You won’t feel a thing

I had to get a root canal yesterday. I know what you’re thinking — “Lucky!”

I know, I know. Don’t be jealous. Root canals are a special treat. For this particular dental experience, I decided to go to a dentist who specializes in sedation dentistry. It was either that or just let the tooth rot out of my head. Honestly. I can no longer bring myself to volunteer for the waking torture of dental work. Not going to do it. Please just knock me out.

I have spent an inordinate amount of time in the dentist’s chair in my life and I just can’t take it anymore. I am one of those lucky few who had at least one new cavity every single time I went to the dentist. I don’t know why. My brother and sister didn’t. I brushed my teeth just as much as they did. I’m told that I was just genetically blessed with what the dentist referred to as “bad enamel.” What are you gonna do?

As a result of this bad enamel and the ensuing cavities, I have a mouthful of porcelain crowns, which are beautiful and a huge improvement over the big silver fillings and crowns I sported well into my 20’s. I paid a small fortune for my pretty white teeth and I paid even more in time spent in open-mouthed agony while a dentist took a power drill to my mouth. During one particularly long and gruesome appointment, I had to resort to repeatedly counting from 1 to 100 to keep from having an all-out panic attack. I have dental PTSD.

God’s extra little joke on me is that I also have a terrible habit of clenching and grinding my teeth when I sleep. So, night-by-night, I systematically destroy my pretty porcelain crowns. Which brings us to the root canal that I had yesterday. And to sedation dentistry, the most wonderful invention in the world.

The dentist gave me a little white pill to take an hour before I got to the office, so by the time my mom dropped me off I was already pleasantly woozy. I didn’t know if it was just the drugs distorting my take on things, but it seemed to me that the office staff finds their doped-up patients to be amusing. The receptionist seemed to chuckle conspiratorially when she advised me to, “Sign these papers now, because you won’t know what you’re signing when you leave here.”

A short while after taking my second little white pill, I drowsily inquired if the loud noise I heard coming from the next room was snoring.

“Yes, that’s another sedation patient,” the hygienist giggled and shook her head indulgently, as if we were all just silly overgrown babies, what with our snoring and drooling.  But I wasn’t offended.
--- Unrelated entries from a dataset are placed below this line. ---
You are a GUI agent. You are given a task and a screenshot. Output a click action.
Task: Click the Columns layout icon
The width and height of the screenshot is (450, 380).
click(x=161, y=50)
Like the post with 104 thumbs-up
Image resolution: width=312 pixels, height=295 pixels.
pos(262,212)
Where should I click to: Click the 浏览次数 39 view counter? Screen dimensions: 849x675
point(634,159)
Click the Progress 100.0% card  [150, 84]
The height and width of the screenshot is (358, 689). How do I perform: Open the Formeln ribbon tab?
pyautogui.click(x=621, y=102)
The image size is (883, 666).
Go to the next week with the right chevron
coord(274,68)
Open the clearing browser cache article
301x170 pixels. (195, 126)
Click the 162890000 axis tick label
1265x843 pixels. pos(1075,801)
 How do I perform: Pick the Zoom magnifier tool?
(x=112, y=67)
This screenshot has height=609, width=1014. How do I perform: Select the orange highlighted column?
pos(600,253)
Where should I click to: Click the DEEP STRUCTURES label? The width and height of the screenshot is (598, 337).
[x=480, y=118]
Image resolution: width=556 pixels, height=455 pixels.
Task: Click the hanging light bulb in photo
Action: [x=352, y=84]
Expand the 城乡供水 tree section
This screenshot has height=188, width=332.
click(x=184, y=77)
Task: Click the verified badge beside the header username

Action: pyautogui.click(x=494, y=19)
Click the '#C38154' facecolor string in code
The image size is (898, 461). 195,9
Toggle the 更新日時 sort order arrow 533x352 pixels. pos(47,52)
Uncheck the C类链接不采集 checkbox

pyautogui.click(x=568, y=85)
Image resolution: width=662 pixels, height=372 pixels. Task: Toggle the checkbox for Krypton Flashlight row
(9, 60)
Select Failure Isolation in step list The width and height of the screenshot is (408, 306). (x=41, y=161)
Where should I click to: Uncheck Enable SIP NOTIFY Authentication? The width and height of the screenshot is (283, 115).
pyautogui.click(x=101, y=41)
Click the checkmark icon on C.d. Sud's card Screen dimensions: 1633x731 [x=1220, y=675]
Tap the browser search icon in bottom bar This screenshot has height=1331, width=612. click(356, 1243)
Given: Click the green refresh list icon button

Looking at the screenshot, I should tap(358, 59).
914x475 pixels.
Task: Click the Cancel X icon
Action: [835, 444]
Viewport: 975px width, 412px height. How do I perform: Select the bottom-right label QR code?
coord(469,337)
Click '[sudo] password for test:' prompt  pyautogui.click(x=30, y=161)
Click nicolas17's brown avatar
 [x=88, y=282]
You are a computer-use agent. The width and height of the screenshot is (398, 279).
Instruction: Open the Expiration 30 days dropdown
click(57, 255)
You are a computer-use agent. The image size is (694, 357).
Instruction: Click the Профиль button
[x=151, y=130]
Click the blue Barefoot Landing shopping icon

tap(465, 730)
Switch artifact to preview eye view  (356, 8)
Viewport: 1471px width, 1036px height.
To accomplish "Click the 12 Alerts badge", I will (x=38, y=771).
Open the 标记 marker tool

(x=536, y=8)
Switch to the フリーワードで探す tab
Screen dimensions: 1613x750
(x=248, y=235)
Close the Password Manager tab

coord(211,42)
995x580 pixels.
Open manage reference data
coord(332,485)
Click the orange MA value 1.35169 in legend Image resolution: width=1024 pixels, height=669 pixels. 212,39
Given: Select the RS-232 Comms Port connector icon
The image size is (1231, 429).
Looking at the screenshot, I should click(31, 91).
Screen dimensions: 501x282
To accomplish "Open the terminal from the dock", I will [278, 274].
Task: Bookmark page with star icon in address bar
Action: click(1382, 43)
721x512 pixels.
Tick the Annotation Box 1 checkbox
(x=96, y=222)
I was feeling no pain.

The next thing I remember was the laughing gas tube being placed over my nose and then hearing the dentist say funny things like, “Nurse, hand me a strange event.” I thought, “He didn’t really say that. You are hallucinating. That’s funny.”

I heard a lot of funny things while I drifted in my drug-induced twilight and I really wanted to remember everything so I could write about it. But when it was over and I came to, my mouth was puffy and my lips were chapped but I couldn’t remember much of anything one way or another.

But that is the point of sedation dentistry in the first place, isn’t it?  Mission accomplished.